THE HIGHER THE STAKES, THE GREATER THE COMPLEXITY,
THE LARGER THE POWER DISPARITY / THE STRONGER WE SHINE.
Cheating Allegations Net Archdiocese Teacher $508K
Max Mitchell, The Legal Intelligencer
Gallagher v. Archdiocese of Philadelphia $508,000 Verdict
A teacher accused of providing her students the answers for a standardized test has won $508,000 against the Archdiocese of Philadelphia.
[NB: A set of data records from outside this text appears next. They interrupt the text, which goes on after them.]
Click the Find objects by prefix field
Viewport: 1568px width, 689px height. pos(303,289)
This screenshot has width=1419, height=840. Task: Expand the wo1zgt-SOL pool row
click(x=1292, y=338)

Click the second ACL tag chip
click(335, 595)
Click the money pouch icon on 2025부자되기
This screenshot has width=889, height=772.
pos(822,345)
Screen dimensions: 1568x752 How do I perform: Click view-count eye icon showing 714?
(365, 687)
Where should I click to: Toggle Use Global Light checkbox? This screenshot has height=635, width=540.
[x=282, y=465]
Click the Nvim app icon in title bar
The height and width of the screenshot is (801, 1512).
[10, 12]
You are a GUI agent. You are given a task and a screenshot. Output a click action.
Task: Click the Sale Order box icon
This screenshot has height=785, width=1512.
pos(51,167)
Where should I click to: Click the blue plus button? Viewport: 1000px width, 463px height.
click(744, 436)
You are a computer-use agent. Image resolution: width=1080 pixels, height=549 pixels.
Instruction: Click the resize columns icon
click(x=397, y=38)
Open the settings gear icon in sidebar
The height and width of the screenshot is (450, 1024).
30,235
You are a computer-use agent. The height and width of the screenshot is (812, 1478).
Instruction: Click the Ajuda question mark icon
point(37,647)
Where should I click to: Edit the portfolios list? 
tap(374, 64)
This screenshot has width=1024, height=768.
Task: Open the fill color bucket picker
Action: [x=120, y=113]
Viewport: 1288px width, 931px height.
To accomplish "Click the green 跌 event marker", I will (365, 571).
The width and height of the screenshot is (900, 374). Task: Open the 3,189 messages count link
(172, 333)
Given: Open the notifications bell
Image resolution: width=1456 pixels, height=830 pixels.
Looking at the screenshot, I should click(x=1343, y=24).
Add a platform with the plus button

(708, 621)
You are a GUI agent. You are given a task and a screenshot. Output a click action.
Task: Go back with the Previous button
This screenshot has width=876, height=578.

According to the amended complaint of plaintiff Cindy Gallagher, she worked at St. Philip Neri School as a sixth-grade English teacher, and in early 2014 began preparing her students to take the annual Terra Nova test, which are administered by the archdiocese. Gallagher developed a practice test with questions that, according to the complaint, tested the same concepts on the Terra Nova test, but contained different questions and answers.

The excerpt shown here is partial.